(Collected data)
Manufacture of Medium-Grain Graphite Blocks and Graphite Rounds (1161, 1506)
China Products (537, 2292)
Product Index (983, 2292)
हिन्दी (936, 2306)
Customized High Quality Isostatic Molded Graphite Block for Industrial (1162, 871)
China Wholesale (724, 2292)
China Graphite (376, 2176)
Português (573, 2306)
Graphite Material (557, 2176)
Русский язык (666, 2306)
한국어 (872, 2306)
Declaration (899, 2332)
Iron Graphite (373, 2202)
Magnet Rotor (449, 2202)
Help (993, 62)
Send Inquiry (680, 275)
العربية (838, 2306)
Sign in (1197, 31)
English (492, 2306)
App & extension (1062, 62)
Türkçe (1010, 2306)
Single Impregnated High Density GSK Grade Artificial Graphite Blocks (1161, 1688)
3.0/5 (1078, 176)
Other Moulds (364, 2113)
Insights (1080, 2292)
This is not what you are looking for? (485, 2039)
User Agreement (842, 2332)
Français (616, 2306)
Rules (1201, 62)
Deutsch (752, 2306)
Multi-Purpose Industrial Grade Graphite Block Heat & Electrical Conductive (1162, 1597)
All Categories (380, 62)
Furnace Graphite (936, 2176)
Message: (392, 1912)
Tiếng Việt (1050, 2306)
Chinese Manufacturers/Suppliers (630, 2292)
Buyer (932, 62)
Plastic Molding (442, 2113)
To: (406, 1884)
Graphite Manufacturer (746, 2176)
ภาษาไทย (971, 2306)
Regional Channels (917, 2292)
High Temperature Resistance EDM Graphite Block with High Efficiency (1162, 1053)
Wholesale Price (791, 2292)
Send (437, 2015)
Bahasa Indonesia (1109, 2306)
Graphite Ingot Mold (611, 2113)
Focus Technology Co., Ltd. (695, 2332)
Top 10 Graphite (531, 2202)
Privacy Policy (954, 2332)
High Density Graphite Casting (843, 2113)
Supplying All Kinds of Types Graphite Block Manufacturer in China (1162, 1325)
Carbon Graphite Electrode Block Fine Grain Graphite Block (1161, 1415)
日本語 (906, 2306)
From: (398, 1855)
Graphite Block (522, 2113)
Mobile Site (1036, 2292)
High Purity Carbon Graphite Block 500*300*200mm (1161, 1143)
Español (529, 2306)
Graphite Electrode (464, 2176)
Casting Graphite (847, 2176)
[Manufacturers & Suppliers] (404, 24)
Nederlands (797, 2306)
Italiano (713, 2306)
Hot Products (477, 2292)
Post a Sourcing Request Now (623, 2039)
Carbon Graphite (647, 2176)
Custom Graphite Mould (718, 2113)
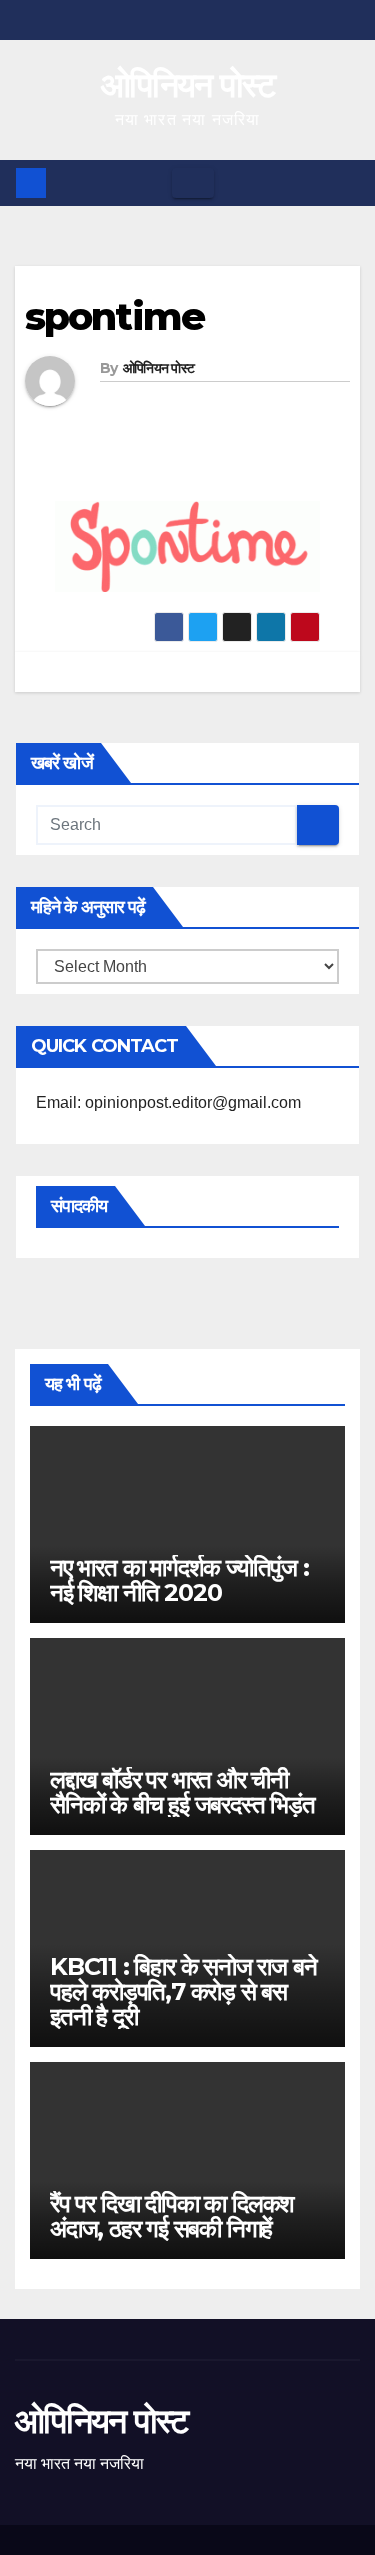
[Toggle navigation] (193, 183)
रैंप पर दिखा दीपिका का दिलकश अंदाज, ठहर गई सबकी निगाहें (172, 2216)
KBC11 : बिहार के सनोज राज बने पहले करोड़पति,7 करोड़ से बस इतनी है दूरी (183, 1991)
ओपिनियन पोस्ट (187, 85)
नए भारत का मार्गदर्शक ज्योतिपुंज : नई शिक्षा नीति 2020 (179, 1580)
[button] (346, 182)
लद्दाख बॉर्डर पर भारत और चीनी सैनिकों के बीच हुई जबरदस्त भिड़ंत (182, 1792)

→ **EXERCISE**
Search the data above for the word "Industrial", then gather each line in which it appears.

→ **EXERCISE RESPONSE**
Customized High Quality Isostatic Molded Graphite Block for Industrial (1162, 871)
Multi-Purpose Industrial Grade Graphite Block Heat & Electrical Conductive (1162, 1597)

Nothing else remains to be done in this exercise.